• Quoted passage:
Each summer, hundreds of investing gurus and financial advisers come together in Chicago for a powwow known as the Morningstar Investing Conference. Here, they discuss hot topics in the investing world, have round-table chats on stocks, and plot strategies for the rest of the year. Thursday's agenda featured sessions on bargain-hunting, bonds, exchange-traded funds, and the psychology of investing. Here are a few highlights from top stock-pickers:
During the morning stock-pickers panel, Charles Pohl, chief investment officer of Dodge & Cox, said: "It's a really interesting time to be an investor in financials, especially if you have the ability to do a lot of due diligence and basic research.... Some of these companies are excellent franchises, and they're selling at very low valuations, so they represent really outstanding opportunities right now. Now there are real problems out there, particularly in the residential real estate market, the home builders, etc., and there'll be more losses; we're not through it yet, and trying to identify who the long-term winners are, where the long-term values are, is potentially a really profitable activity right now."

• The problem:
Answer from the Morningstar conference text:
(a) In which city does the conference take place?
(b) What position does Charles Pohl hold at Dodge & Cox?
(c) Which market does Pohl name as having real problems?

• Recorded data:
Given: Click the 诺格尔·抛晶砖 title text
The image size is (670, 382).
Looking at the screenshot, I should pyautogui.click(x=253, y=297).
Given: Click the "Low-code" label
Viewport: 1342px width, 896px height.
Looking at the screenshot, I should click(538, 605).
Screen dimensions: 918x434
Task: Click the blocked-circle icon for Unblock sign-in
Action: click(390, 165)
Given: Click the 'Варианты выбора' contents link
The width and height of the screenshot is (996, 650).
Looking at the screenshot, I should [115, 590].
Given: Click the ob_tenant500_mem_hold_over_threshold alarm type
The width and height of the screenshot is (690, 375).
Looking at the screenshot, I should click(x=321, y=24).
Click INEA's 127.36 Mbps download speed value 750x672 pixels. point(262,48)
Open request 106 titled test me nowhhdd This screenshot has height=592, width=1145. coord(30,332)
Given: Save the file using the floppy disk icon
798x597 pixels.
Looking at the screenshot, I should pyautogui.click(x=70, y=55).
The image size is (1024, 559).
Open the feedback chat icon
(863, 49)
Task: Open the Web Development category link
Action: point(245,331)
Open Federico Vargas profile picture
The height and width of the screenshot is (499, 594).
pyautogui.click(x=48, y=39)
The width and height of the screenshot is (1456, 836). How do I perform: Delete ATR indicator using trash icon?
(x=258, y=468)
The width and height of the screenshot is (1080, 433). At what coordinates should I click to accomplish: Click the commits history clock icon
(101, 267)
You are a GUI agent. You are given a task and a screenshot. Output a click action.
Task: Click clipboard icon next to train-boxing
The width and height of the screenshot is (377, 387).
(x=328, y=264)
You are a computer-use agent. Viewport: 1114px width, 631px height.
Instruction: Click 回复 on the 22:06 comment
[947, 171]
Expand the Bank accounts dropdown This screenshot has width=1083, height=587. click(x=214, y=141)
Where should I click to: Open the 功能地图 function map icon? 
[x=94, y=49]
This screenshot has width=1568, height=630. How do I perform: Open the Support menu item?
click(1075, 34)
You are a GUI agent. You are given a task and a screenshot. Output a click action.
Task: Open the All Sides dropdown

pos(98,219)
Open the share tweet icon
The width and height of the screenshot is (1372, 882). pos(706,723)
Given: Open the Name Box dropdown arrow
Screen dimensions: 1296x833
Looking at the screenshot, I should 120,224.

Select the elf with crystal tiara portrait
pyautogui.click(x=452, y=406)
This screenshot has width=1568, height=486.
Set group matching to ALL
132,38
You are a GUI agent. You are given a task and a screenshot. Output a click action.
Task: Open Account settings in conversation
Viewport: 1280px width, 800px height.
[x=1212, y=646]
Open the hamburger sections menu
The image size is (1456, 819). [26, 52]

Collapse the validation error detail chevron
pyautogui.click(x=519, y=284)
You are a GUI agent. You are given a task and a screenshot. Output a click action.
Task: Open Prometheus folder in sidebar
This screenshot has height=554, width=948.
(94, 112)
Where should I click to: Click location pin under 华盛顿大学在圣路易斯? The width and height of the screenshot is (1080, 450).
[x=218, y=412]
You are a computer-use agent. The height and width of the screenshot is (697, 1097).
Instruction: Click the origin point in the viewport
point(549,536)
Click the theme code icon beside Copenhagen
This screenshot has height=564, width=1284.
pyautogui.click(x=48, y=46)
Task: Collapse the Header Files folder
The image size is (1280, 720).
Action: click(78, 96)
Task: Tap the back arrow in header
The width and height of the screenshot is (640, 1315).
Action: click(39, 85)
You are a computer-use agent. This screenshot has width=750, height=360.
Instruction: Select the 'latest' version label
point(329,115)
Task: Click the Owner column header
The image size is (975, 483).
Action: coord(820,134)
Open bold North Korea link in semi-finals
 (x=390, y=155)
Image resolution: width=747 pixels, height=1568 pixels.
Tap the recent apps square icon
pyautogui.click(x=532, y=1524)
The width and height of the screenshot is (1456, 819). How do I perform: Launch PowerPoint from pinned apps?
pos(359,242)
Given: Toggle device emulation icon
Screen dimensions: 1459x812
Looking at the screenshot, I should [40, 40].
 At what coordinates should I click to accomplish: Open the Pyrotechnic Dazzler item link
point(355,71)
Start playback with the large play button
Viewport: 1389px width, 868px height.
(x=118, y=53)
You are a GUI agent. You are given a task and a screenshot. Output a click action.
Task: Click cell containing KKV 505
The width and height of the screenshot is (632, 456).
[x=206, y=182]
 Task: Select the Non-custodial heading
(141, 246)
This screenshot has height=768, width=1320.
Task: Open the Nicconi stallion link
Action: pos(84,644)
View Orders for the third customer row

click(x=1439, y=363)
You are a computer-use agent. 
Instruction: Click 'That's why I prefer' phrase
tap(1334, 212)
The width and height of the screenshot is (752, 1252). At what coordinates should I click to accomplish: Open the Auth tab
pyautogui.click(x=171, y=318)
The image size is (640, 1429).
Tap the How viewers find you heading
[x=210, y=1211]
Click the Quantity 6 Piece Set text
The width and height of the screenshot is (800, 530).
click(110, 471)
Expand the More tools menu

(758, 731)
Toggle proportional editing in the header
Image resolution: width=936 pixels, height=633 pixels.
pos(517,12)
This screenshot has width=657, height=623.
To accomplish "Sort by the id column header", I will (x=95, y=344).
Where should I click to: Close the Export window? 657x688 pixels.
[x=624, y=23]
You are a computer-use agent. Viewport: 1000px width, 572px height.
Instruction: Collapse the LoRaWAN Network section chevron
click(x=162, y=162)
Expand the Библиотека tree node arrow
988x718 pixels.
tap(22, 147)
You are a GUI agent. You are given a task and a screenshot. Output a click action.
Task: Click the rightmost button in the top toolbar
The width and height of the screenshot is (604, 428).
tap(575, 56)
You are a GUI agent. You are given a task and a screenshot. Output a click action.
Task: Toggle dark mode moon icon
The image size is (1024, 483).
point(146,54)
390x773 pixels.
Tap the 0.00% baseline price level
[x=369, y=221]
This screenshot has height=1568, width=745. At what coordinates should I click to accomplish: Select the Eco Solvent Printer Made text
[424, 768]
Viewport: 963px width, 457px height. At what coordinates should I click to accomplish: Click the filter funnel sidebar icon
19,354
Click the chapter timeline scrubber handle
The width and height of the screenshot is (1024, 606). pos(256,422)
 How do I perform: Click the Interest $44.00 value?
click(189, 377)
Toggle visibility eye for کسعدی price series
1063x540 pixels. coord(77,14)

• Completed task:
(a) Chicago
(b) Chief investment officer
(c) The residential real estate market